Chris Maher: Leading a strong program of research around low back pain

Chris Maher  is the Director of the Musculoskeletal Division at The George Institute for Global Health, leading a program of research focusing on the management of musculoskeletal conditions in primary care and community settings. The Division has a strong program of research around low back pain; with studies such as PACE and TRIGGERS, receiving international media attention recently. 

Chris is also a Professor in the Sydney Medical School and holds a National Health and Medical Research Council of Australia Senior Research Fellowship. 

To explain to people what I do I say… I am a health researcher who is trying to improve the management of back pain. Another part of my job is leading a team of 40 people looking at related musculoskeletal conditions.

How long have you been working at The George Institute?
Six years.

What attracted you to working at The George Institute?
I had been working at the University of Sydney for quite some time and I was looking for a change. I got the change and much more, I have never looked back. What we do is important and we do get to make a difference. There are lots of jobs that pay far more money but at the end of the day what can you say have really achieved? 

What was your first job?
My first job was collecting trolleys at the local shopping centre during school holidays. It was all done by hand back then so it was hard work on a hot Sydney summer day. The uniform included a long shirt, tie and jacket so we developed a very efficient thermoregulation system. 

What are you currently working on? 
Mainly the National Health and Medical Research Council grant submissions, which sounds boring but it will hopefully secure funding for important work over the next 3-5 years. I think that is the one downside to my job: writing grant applications.

What is a recent highlight? 
The huge media interest in the PACE trial, which evaluated the effects of paracetamol on back pain. It is a little surreal to find out your trial has been featured on page 1 of the London Times. It really speaks to the importance of the work we do here at the George.

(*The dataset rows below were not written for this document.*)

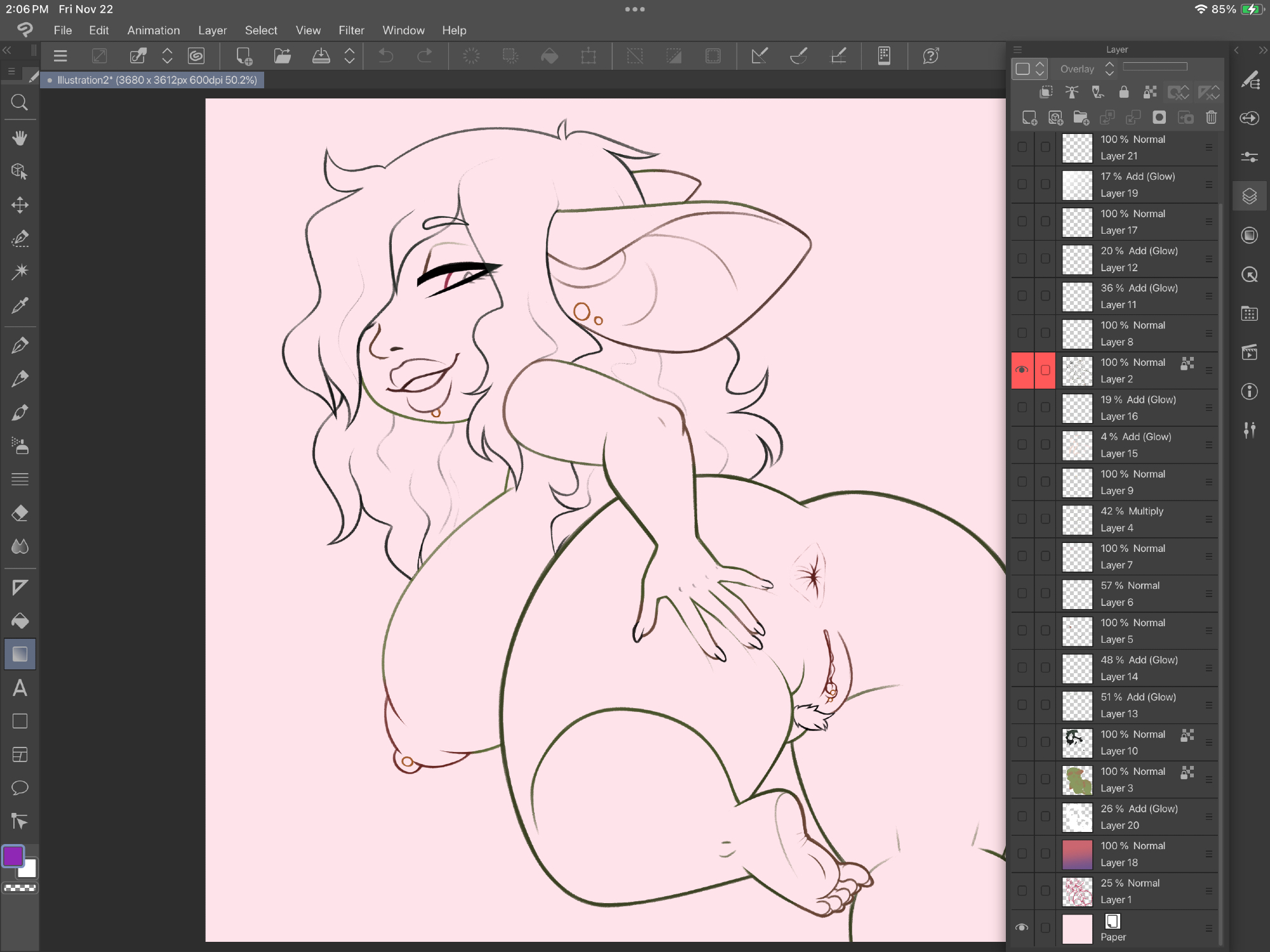Click the Undo arrow in toolbar
This screenshot has height=952, width=1270.
(x=385, y=56)
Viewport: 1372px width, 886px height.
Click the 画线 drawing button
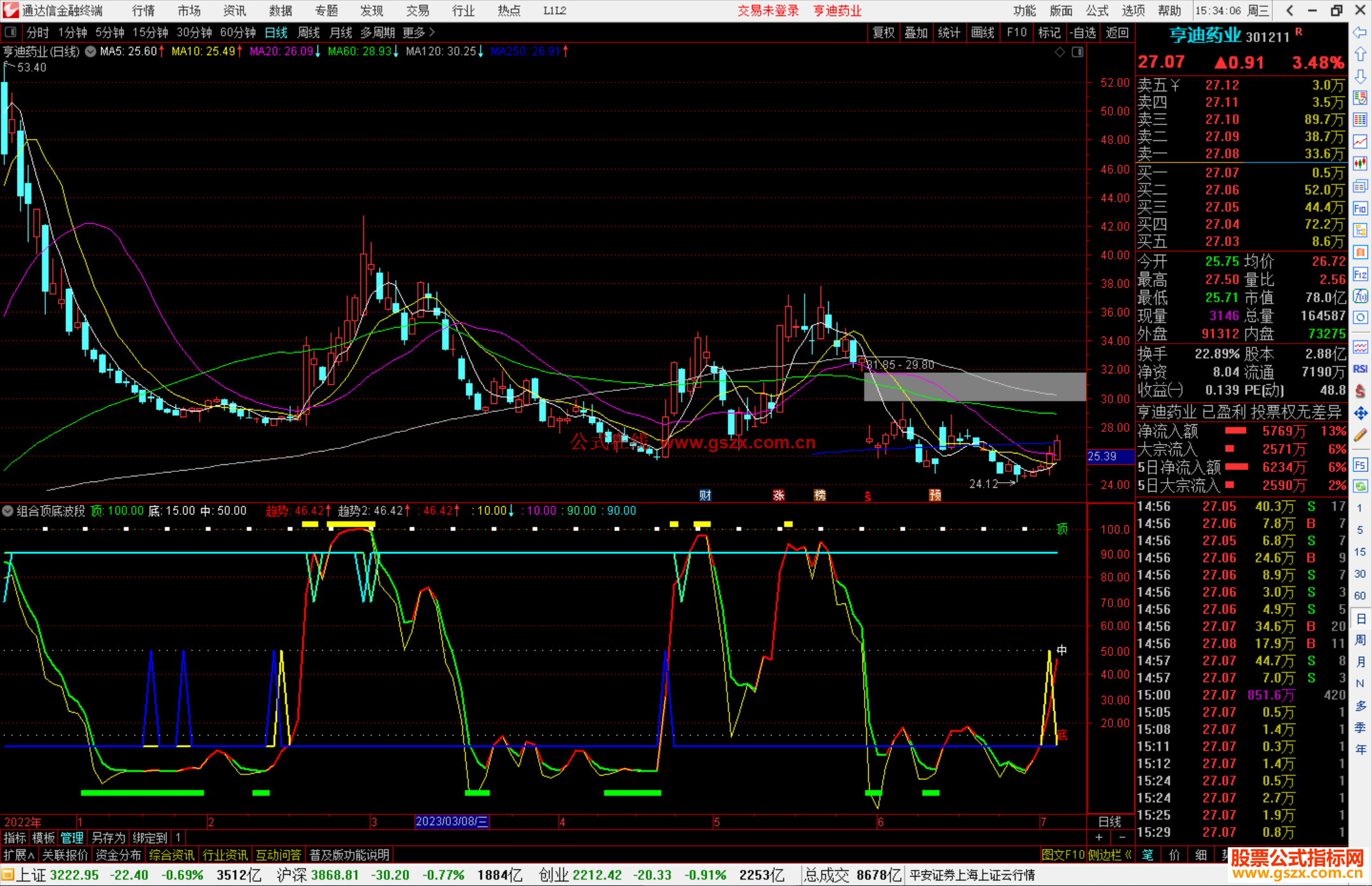point(982,32)
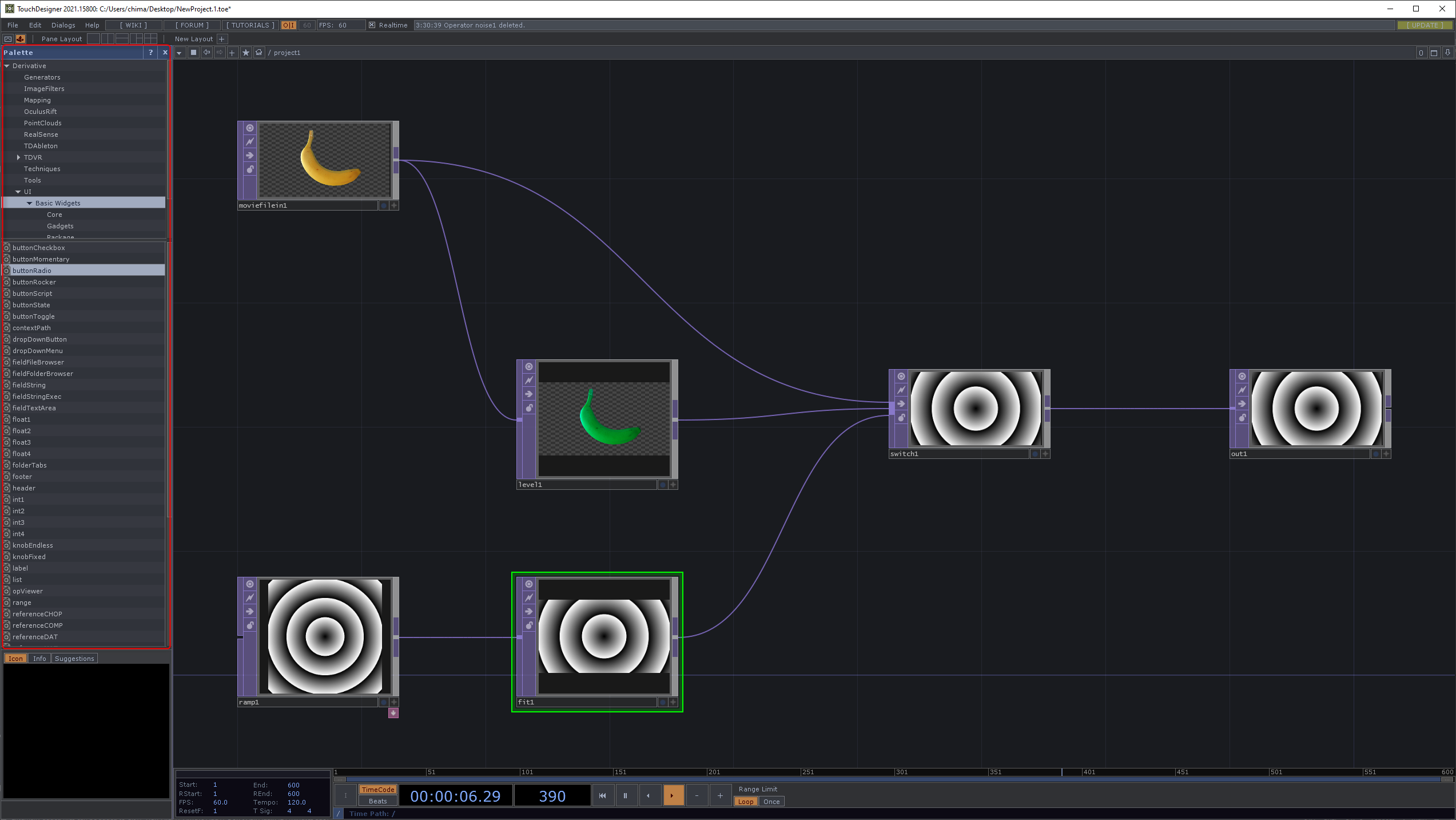
Task: Open the Dialogs menu
Action: (x=63, y=25)
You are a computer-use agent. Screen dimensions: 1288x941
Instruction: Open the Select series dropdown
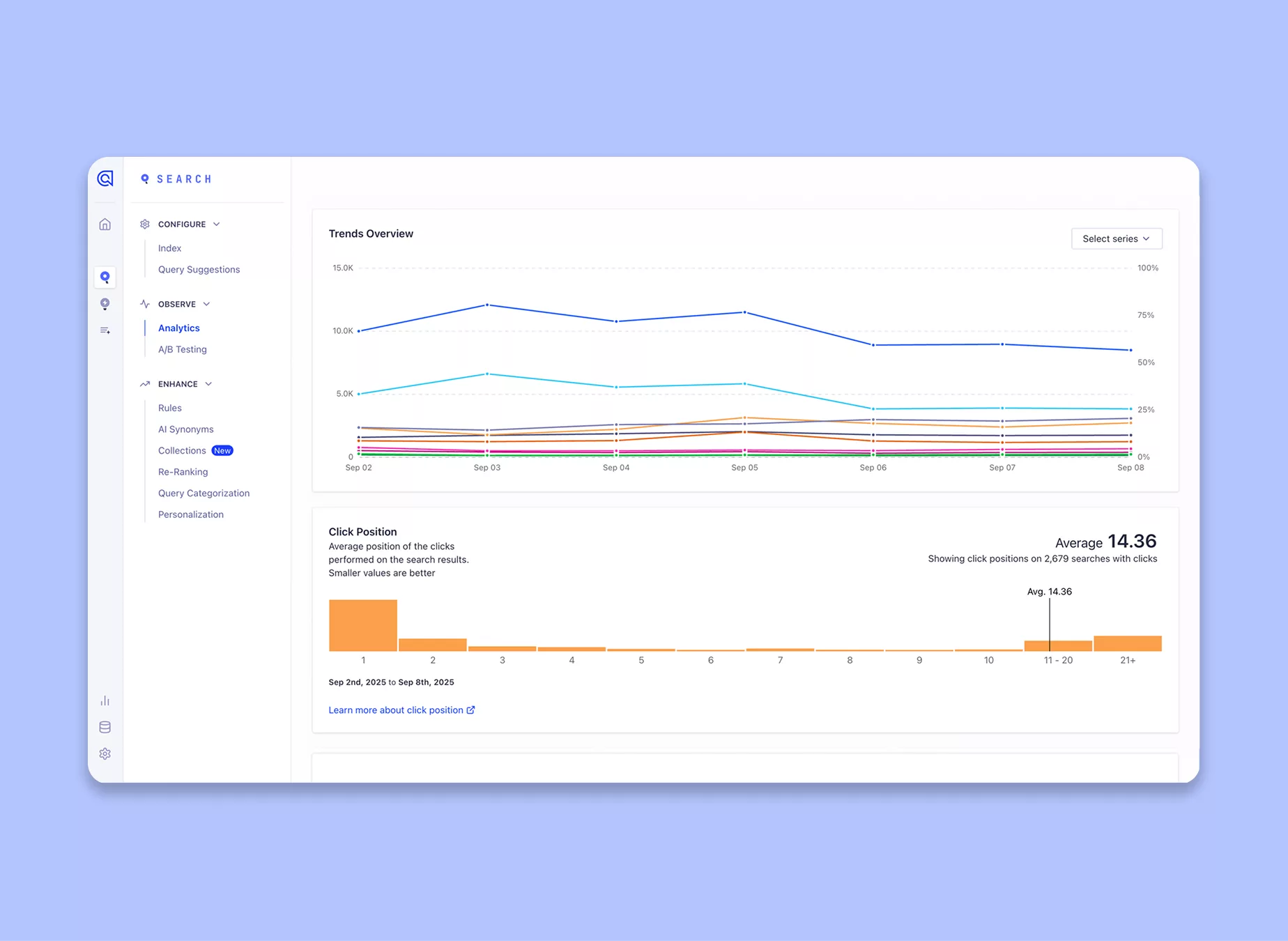click(1116, 238)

What difference will this make to healthcare and why? 
Paracetamol is universally endorsed as the first choice pain killer for back pain but until PACE no-one had done the trial to check that this presumption was true. PACE showed that paracetamol was no more effective than a placebo. In the post-PACE era we are going to approach management of back pain quite differently.

What is your professional background?
I have degrees in physiotherapy and exercise science which I find is a good background for the work we do at the George, given our focus on chronic disease and injury.

Why do you enjoy working at The George Institute? 
It is mainly the people you get to work with. At the George you get to work amongst the world’s leading researchers. Within each division there are stellar people: from the professors to the early career researchers to the PhD students. We are spoilt for quality. 

How do you like to unwind?
I do a few things. I enjoy running so there is usually either a 5 or 10k race one day of the weekend. I also like old cars; I have a 1953 and a 1967 Daimler, but today few recognise the name. Daimler were the first cars the UK royal family used, that relationship lasted for decades until one day the royal Daimler broke down and the royal family switched to Rolls Royce. And I do manage to spend some time with my wife, daughter and cat but as the only male in the house I am at the bottom of the pecking order. 

My biggest achievement so far... is raising a 16 year old daughter who is an absolute delight and still enjoys time with her mum and dad.